Registrations are now being accepted for Winter 2011 Tutorials. These courses are limited to 4 students. The tuition includes project materials, meals and a private room. Specialized tools are provided for all of these courses. Drew Langsner is the instructor. Registration can be by phone (828 656 2280) or e-mail. The tutorial deposit is $350, with the balance due 4 weeks before each course begins. Further details are at: countryworkshops.org


January 10-14: Ladderback Chairmaking
January 24-28: Rustic Windsor Chairmaking - 2 openings
February 7-11: Carving Bowls and Spoons
February 21-25: Ladderback Chairmaking
March 7-11: Rustic Windsor Chairmaking - 1 opening
March 21-25: Make a Hearth Chair - 2 openings
April 4-8: Make a Corner Cabinet with Wooden Hardware




CLASS REPORT: TWO NEW AND VERY SUCCESSFUL WORKSHOPS

By Drew Langsner

For over 30 years we have arranged for Guest Instructors to teach special courses during our summer season. Summer 2010 was exceptional. Carl Swenson taught a course in Swiss-inspired coopering, featuring traditional interlocked wooden hooping. Osamu Shoji travelled from Takayama, Japan to teach his first course at Country Workshops, making an andon -- a wood framed lantern with washi (handmade paper) shading.
 
Both classes were 6 full days in length, but happily there was minimal after supper work required. By Saturday our hard-working class participants were completing their challenging projects. Both Carl Swensson and Osamu Shoji have told us that they are willing to return to Country Workshops next year. We will announce our 2011 summer schedule in the September newsletter.

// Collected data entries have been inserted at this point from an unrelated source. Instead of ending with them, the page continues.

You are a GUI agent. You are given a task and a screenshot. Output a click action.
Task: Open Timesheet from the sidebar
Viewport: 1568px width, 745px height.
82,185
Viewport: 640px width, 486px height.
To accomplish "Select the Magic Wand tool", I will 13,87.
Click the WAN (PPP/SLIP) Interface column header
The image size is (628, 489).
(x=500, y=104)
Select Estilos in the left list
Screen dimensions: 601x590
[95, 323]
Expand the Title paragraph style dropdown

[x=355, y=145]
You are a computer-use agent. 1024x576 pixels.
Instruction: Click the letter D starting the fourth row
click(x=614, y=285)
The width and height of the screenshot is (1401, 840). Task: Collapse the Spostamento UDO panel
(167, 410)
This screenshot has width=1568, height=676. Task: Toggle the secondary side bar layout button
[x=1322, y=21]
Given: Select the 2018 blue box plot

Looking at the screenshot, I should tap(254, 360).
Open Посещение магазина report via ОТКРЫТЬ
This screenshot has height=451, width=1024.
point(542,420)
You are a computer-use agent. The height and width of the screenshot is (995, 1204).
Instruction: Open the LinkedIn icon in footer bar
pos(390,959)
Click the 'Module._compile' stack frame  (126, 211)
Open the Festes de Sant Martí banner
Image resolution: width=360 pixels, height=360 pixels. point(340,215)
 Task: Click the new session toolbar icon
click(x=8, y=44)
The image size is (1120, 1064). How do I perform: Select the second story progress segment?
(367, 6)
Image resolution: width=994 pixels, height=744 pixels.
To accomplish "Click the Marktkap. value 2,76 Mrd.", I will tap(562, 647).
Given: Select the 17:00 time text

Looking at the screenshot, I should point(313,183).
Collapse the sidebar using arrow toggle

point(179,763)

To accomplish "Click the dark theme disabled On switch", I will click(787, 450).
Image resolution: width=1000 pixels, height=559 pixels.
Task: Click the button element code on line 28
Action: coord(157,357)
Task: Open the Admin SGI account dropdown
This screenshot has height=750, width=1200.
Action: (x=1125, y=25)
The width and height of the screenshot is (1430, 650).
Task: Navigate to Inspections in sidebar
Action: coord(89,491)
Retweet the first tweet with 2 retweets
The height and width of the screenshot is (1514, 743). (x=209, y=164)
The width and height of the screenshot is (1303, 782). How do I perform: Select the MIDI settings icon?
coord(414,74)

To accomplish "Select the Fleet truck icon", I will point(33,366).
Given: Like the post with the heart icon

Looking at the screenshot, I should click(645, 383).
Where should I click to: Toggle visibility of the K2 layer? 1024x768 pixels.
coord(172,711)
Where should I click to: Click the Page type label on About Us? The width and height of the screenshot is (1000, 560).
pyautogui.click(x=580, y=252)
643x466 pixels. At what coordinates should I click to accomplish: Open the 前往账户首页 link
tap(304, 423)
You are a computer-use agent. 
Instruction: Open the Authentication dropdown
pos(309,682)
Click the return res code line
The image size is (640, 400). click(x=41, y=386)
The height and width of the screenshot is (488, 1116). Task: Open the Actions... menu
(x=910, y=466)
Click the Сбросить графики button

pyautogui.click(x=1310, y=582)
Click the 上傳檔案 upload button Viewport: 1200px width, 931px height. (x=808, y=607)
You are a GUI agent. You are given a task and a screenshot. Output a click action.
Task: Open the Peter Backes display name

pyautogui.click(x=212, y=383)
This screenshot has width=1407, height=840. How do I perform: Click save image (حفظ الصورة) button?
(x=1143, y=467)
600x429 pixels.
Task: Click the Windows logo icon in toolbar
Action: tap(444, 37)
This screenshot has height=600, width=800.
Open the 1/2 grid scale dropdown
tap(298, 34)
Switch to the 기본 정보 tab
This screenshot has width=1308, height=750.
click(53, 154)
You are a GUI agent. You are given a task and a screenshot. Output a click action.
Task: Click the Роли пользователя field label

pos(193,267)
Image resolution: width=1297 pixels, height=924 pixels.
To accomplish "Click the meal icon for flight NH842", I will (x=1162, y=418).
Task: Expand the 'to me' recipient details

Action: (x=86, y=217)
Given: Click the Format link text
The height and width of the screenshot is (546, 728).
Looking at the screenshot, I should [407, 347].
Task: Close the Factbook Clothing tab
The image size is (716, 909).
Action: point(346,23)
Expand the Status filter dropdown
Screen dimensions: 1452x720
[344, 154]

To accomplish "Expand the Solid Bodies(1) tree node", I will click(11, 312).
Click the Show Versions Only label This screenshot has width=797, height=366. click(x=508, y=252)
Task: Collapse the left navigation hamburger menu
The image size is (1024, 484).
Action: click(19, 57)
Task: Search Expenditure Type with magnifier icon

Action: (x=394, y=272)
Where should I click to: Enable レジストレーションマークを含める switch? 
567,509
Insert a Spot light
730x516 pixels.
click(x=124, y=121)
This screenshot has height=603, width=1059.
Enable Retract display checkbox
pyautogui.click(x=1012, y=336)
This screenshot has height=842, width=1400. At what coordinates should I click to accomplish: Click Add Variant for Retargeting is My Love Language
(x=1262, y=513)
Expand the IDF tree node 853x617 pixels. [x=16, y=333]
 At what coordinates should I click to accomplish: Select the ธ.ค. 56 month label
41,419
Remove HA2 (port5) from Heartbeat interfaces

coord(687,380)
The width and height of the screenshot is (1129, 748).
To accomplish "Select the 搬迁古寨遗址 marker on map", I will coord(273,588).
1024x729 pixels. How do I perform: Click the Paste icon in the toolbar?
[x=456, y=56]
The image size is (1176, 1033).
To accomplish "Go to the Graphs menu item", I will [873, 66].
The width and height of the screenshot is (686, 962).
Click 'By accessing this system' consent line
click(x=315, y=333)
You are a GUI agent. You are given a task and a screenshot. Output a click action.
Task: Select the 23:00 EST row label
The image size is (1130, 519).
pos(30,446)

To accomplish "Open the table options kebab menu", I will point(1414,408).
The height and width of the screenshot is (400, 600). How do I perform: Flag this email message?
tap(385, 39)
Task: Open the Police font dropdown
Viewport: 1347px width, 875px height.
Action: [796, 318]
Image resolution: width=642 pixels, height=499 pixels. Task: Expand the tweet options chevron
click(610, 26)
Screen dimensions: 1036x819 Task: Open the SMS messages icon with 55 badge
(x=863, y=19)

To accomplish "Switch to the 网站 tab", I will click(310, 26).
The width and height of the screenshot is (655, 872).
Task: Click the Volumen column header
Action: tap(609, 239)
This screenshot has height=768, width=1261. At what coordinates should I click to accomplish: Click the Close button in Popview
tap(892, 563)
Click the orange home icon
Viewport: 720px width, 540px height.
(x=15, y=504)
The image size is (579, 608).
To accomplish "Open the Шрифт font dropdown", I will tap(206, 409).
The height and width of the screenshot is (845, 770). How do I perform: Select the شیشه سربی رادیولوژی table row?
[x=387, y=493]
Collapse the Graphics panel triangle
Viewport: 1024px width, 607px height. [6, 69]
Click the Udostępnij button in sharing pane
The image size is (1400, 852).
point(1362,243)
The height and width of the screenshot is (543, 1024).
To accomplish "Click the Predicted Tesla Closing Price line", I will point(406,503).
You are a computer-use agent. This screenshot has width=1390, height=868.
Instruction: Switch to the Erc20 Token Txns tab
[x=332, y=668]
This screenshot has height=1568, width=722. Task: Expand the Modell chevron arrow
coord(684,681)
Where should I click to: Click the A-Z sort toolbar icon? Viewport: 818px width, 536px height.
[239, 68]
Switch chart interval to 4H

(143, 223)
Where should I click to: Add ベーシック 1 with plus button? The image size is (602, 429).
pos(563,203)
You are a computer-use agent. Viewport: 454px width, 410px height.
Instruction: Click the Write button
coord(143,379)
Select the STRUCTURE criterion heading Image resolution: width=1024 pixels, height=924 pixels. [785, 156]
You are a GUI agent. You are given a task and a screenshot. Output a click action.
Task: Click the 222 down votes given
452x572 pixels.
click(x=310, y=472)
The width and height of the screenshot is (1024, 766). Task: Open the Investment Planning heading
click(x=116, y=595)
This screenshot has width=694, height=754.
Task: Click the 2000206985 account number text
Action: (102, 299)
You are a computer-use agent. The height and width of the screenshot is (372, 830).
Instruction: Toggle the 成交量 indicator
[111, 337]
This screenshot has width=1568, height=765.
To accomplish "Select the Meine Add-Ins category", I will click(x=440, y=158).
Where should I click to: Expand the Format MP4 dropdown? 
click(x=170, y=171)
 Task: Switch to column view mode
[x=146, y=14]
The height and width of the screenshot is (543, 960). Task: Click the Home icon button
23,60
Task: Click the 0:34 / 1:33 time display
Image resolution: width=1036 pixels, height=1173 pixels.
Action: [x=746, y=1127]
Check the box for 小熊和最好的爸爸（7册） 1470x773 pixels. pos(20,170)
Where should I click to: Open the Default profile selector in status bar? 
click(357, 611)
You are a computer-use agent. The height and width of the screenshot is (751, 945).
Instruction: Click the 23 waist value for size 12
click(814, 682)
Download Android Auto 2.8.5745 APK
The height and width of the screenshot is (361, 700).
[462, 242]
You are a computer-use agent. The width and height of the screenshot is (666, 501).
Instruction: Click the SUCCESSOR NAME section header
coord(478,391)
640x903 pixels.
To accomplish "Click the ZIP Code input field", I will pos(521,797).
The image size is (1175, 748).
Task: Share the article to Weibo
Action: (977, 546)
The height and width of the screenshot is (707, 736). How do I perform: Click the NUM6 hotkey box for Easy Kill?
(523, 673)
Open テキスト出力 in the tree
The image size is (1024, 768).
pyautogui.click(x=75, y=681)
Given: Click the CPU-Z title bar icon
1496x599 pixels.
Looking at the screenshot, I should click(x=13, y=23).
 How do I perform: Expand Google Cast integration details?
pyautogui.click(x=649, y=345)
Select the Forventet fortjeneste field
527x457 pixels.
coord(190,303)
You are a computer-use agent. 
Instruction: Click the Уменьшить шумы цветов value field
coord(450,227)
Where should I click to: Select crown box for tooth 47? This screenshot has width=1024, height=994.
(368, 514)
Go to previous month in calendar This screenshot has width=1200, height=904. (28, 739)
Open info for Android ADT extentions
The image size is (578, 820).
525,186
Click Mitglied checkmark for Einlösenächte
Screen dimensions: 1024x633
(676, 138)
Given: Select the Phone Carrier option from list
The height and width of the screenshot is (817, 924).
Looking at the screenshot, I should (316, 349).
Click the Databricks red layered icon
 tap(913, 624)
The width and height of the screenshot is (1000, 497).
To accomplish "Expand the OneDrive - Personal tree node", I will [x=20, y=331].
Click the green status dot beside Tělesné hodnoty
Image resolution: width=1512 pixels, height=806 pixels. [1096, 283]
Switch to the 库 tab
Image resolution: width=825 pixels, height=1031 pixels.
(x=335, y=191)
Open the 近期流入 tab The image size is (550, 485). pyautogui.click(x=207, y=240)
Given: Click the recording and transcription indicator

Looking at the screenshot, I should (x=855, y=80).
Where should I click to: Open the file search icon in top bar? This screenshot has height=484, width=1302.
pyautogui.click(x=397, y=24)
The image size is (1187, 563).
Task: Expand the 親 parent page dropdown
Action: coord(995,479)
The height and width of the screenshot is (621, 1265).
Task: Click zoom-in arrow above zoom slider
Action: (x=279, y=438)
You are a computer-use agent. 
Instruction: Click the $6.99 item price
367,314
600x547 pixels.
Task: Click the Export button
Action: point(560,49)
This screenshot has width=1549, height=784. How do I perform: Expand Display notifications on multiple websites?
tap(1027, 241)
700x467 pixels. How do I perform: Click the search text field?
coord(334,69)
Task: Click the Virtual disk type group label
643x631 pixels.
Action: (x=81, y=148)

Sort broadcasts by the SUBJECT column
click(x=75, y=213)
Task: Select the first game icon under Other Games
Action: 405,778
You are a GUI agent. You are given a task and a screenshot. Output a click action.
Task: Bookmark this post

COOPERING: The Swiss Tradition

Swiss style coopering.
Carl explains the outside curvature.
Band clamps used for the glue-up.
Carl Swensson has been teaching Japanese woodworking at Country Workshops since 1983. But anyone who knows Carl is aware that his woodworking interests extend broad and deep. Carl has been investigating traditional coopering from the Swiss Alps for over 10 years. During the past year Carl has concentrated on developing techniques that make it possible for students to successfully complete an open-ended staved vessel with very challenging wooden hooping.
 
Carl limbers a hot hoop blank.
Carl was originally exposed Swiss coopering when he began to study some examples that I have kept from my apprenticeship with kufermeister Ruedi Kohler in 1972. Joining a random number of staves into a watertight cylinder is challenging, but successfully making the interlocked wooden hooping is the master trick. In 1988 I traveled to rural Switzerland with Rick Mastelli to record a video which shows how the 87-year-old cooper applied his craft. The resulting 46-minute video --  Swiss Coopering -- is available from the Country Workshops Store.  I also wrote a cover story on Swiss Coopering for “Fine Woodworking” that appeared in the May/June 1983 issue.
 
Carl found that as he looked into this craft, he would discover layer upon layer of woodworking mysteries. Ruedi Kohler knew exactly what he was doing, but very little in making a coopered bucket turns out to be easy or obvious. For instance, stave width is random. Each stave has 2 mitered sides. When a group of staves is joined together the joints must be tight, and the resulting diameter has to be very close to the original intention. The hooping presents other problems. The wooden hoops are under tension (and therefore vulnerable to failure) especially at the locks where half of the width is carved away for the joinery. Furthermore, Carl Swensson was determined to do this coopering to the high standard that Ruedi Kohler achieved.
 
Carl’s approach to learning the craft was quite different than the apprenticeship that Ruedi Kohler did back in 1920. Carl had no teacher, just the video, my FW article, and some examples of Ruedi’s work to study. Systematic observation and experimentation was his teacher. The coopering process was broken down into discreet increments, studied, and gradually mastered.
 
The class project was making a schussel, a coopered bowl that traditional had many uses on an alpine dairy farm. For his class, Carl did some extra work, preparing models and other aids. This resulted in some departures
Intern Tim Manney with finished schussel.
from the traditional approach, but it allowed the students in the course to complete each step with very good results. Perhaps the most impressive part of the course was Carl’s demonstration of what he has learned about bending wood for the hoops. Steaming, followed by limbering with a bending strap, was the key to success here. Carl found that limbering in both directions is far better than just limbering in the direction of the locked hoop. Given proper technique, and accurately made hoops, pre-limbering can actually result in success without the use of heat during the final bend when the tricky inter-lock is connected. Each student in the class was able to complete this without serious mishaps.
 
Material for the staves was air-dried, locally harvested eastern white pine. A year before the course Carl and I went to our local sawmill and looked through a stack of 8/4 rough lumber, picking out pieces that were quarter sawed. The hooping material was flat sawed birch and maple, purchased by Carl in Baltimore.
 
We look forward to offering coopering with Carl Swensson once again. Please contact us if this is a particular interest. This is a specialized course and we would like to know who is interested before putting the class our calendar.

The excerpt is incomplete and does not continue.